Raw records
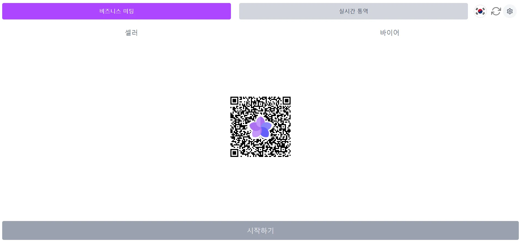
Task: Click the refresh arrows icon
Action: 496,11
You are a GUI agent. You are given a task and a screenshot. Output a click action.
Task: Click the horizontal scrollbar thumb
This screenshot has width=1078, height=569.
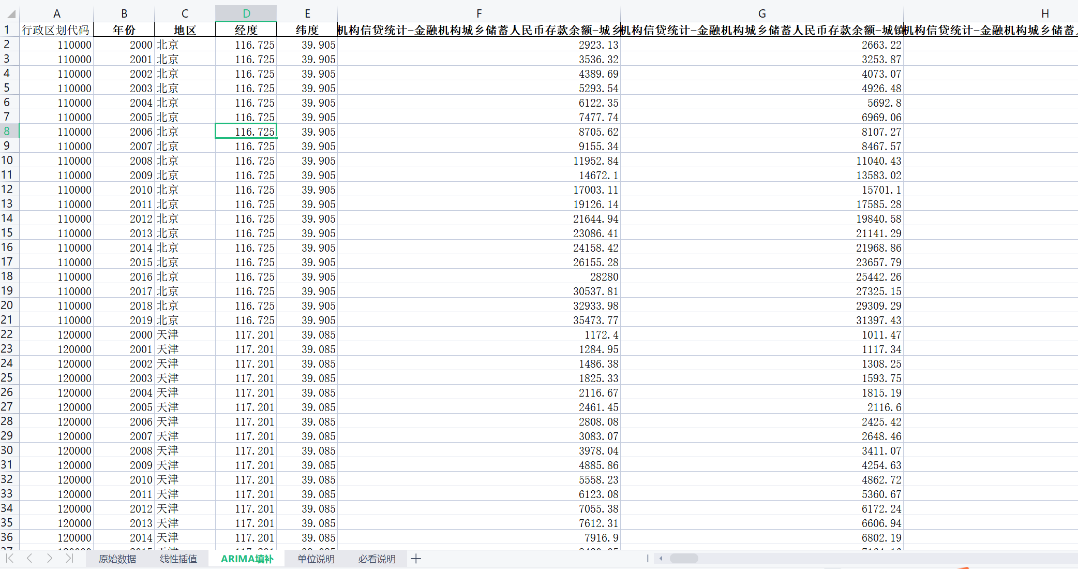click(x=684, y=559)
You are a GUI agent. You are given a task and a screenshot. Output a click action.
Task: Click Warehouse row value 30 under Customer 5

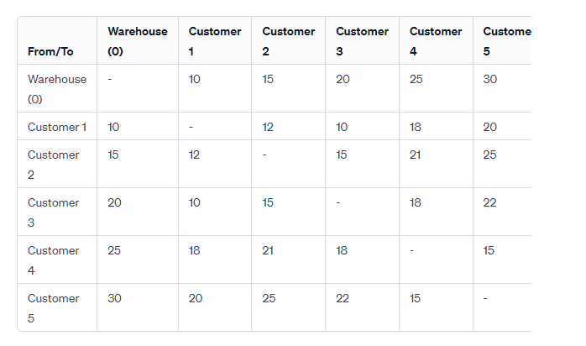[490, 79]
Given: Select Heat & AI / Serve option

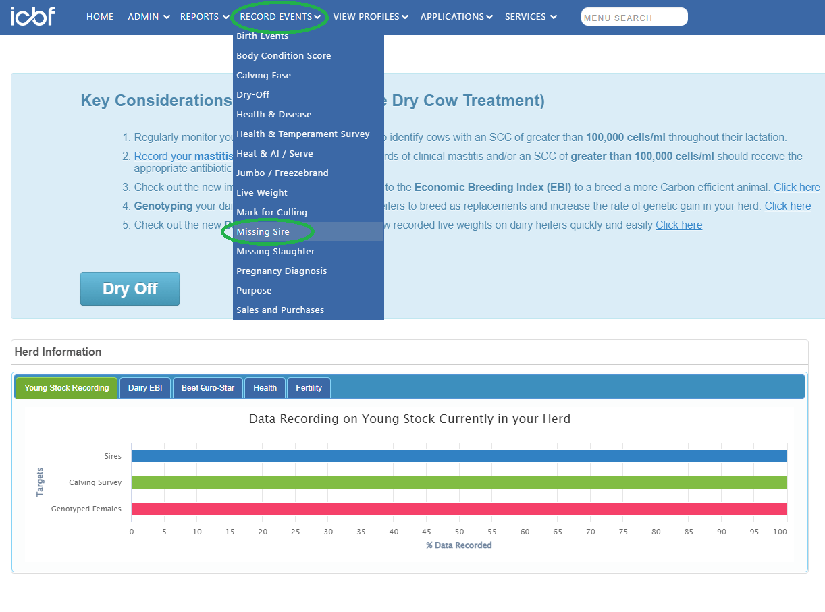Looking at the screenshot, I should (x=275, y=154).
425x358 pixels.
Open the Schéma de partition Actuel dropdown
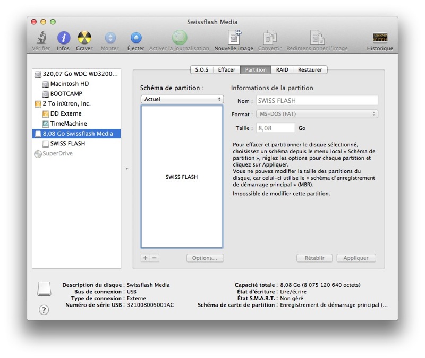pyautogui.click(x=182, y=99)
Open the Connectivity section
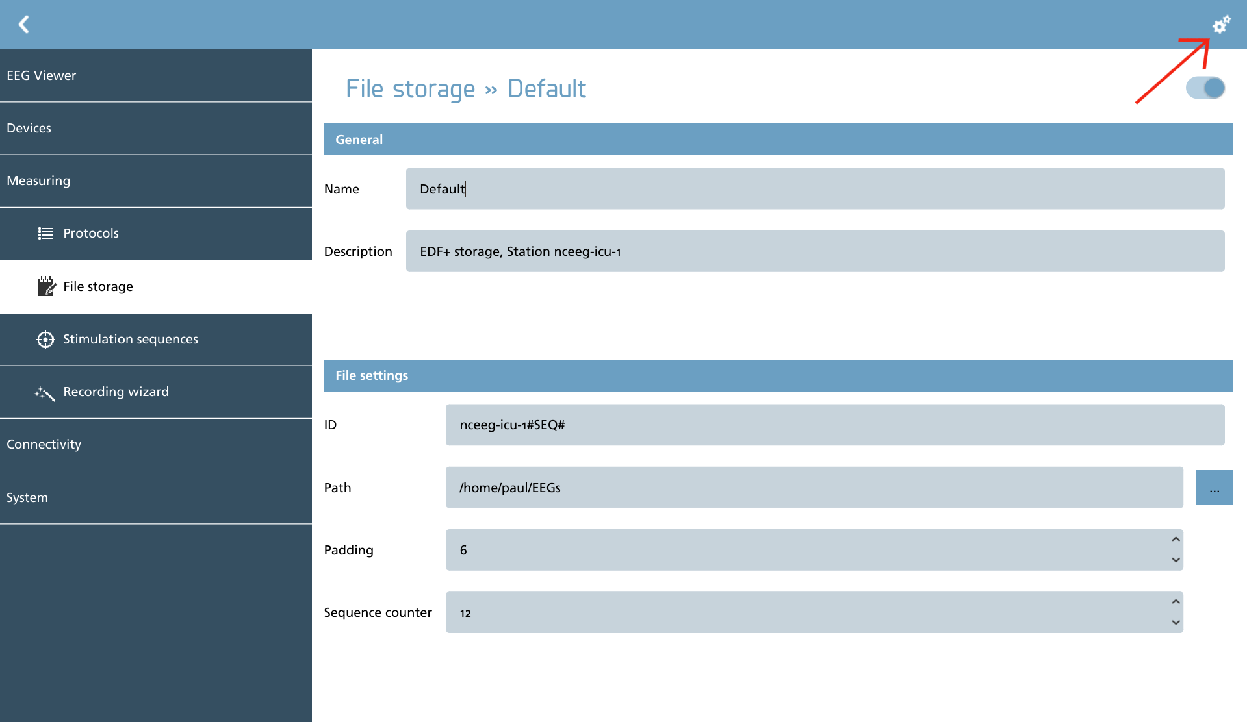The width and height of the screenshot is (1247, 722). tap(156, 445)
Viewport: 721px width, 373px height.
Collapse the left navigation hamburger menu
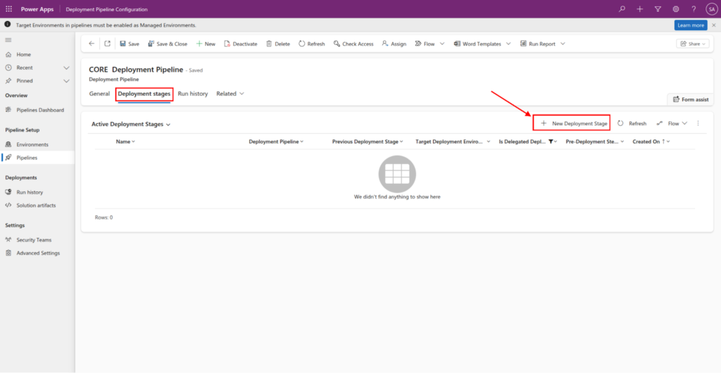click(x=8, y=41)
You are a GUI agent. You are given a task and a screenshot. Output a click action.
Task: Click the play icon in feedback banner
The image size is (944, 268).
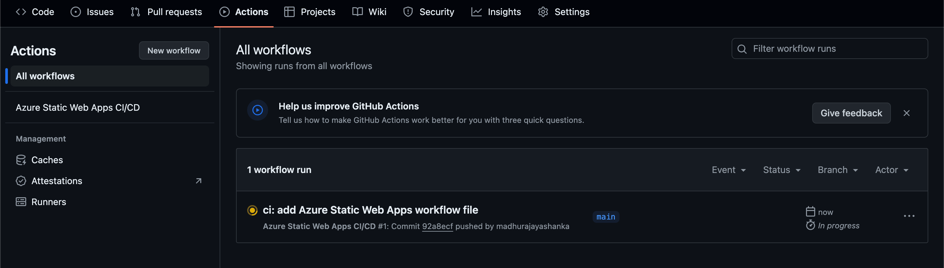[258, 110]
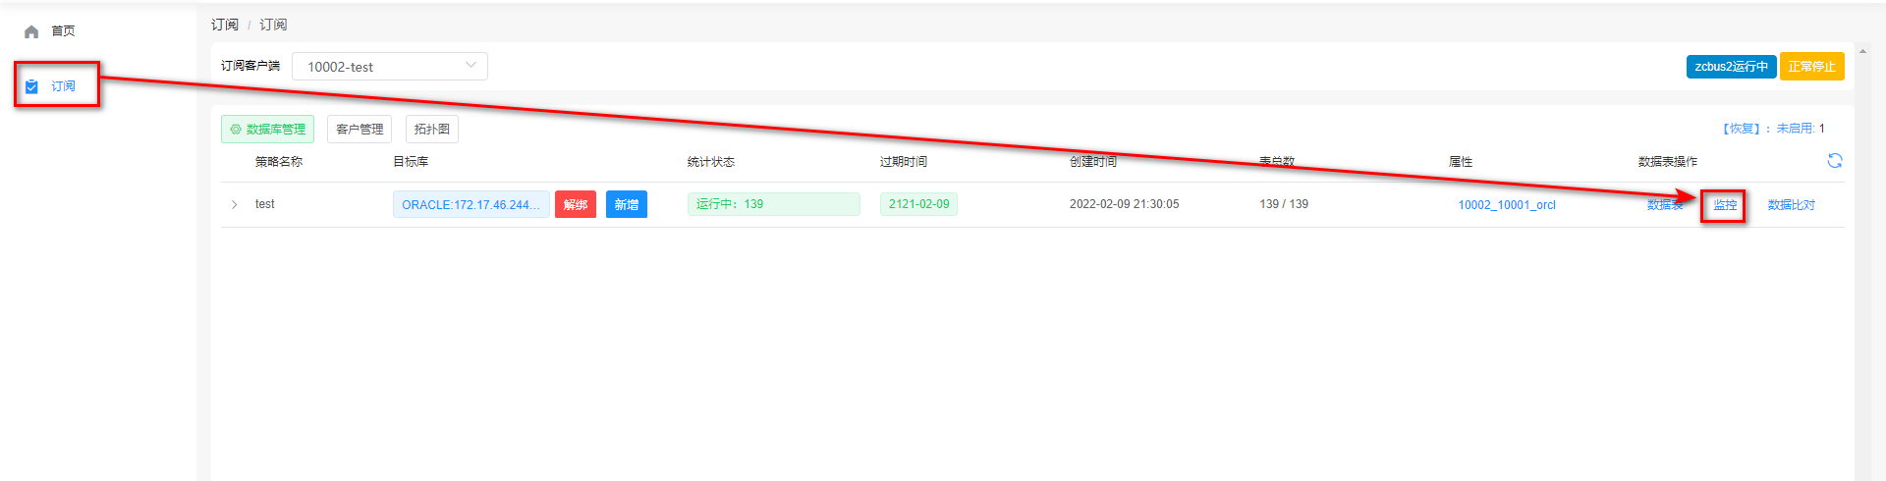1886x481 pixels.
Task: Click the 【恢复】 link
Action: pyautogui.click(x=1741, y=129)
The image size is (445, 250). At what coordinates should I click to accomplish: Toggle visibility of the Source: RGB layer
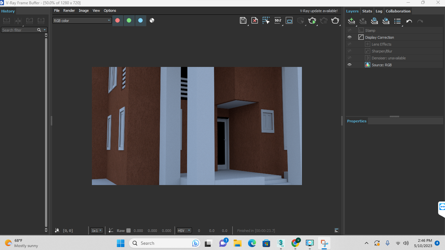point(350,65)
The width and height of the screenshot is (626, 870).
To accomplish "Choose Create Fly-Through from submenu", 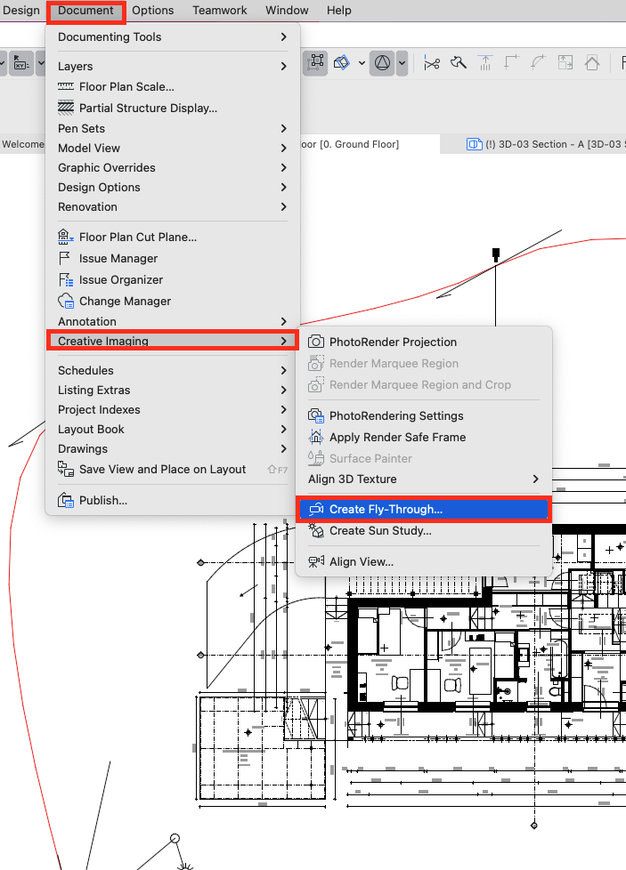I will [424, 510].
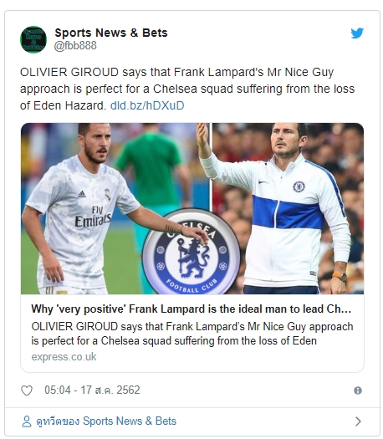Screen dimensions: 383x439
Task: Click the Twitter bird logo icon
Action: [357, 33]
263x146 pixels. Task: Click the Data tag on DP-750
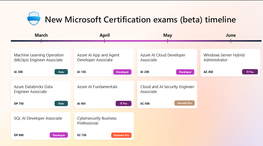pyautogui.click(x=61, y=104)

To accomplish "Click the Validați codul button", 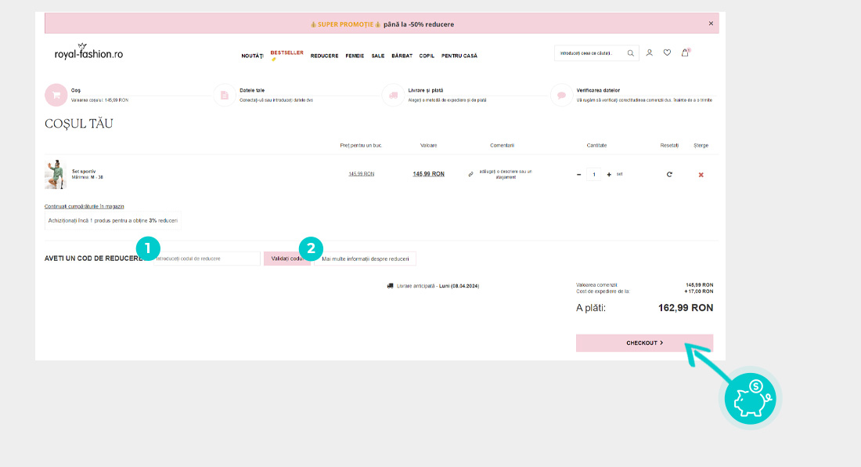I will 286,259.
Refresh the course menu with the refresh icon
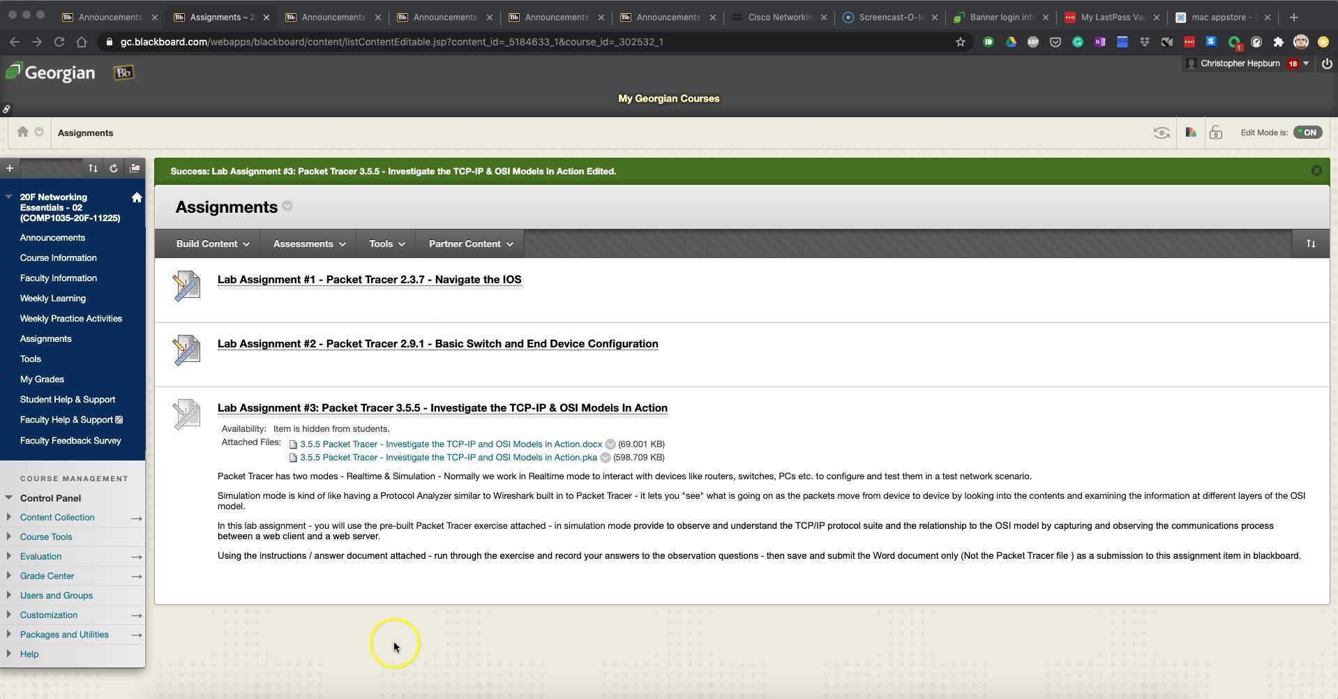The height and width of the screenshot is (699, 1338). pos(113,168)
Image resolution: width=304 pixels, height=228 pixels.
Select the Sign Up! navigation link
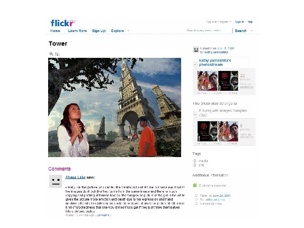(99, 31)
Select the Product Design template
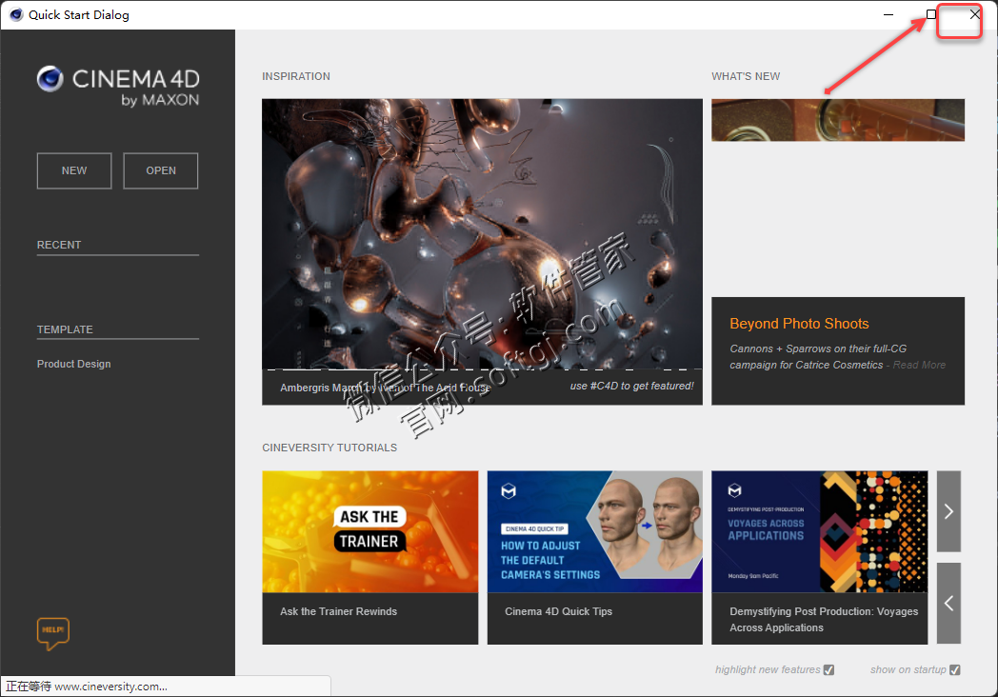Screen dimensions: 998x697 click(74, 364)
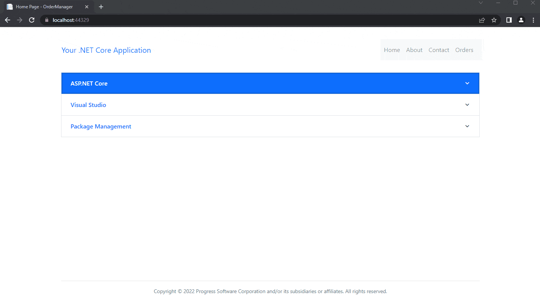
Task: Select the Home Page - OrderManager tab
Action: click(44, 7)
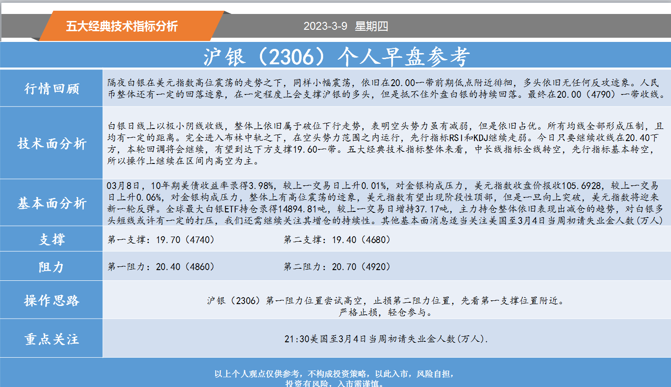This screenshot has height=387, width=671.
Task: Click the 支撑 row header
Action: click(x=51, y=239)
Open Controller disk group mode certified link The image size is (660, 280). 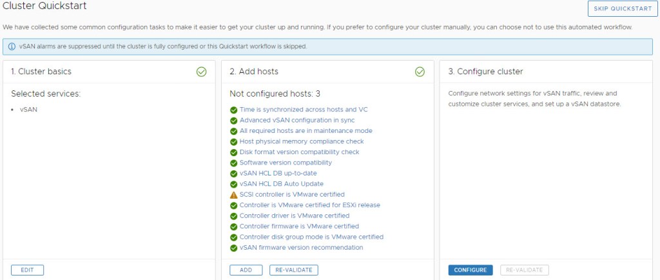tap(311, 237)
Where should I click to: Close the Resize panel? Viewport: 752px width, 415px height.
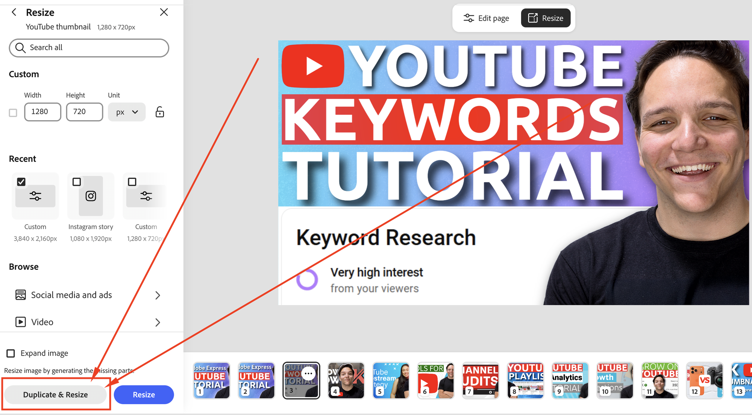164,12
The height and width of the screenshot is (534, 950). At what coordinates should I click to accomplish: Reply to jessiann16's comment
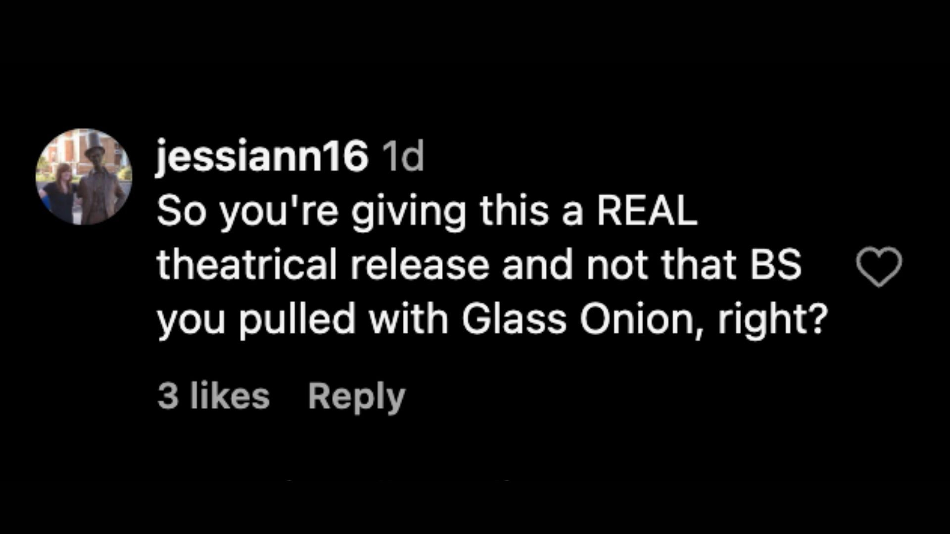(x=356, y=397)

Problem
Reproduce the lines from the one containing "Where should I" through the last of the lines, changing "screenshot" to "screen capture" and leaving everything else unchanged; omit the pictures.

Solution to the problem
Where should I click to: Close the Resize panel? Viewport: 752px width, 415px height.
164,12
The height and width of the screen capture is (534, 950). At what coordinates should I click to accomplish: Reply to jessiann16's comment
(x=356, y=397)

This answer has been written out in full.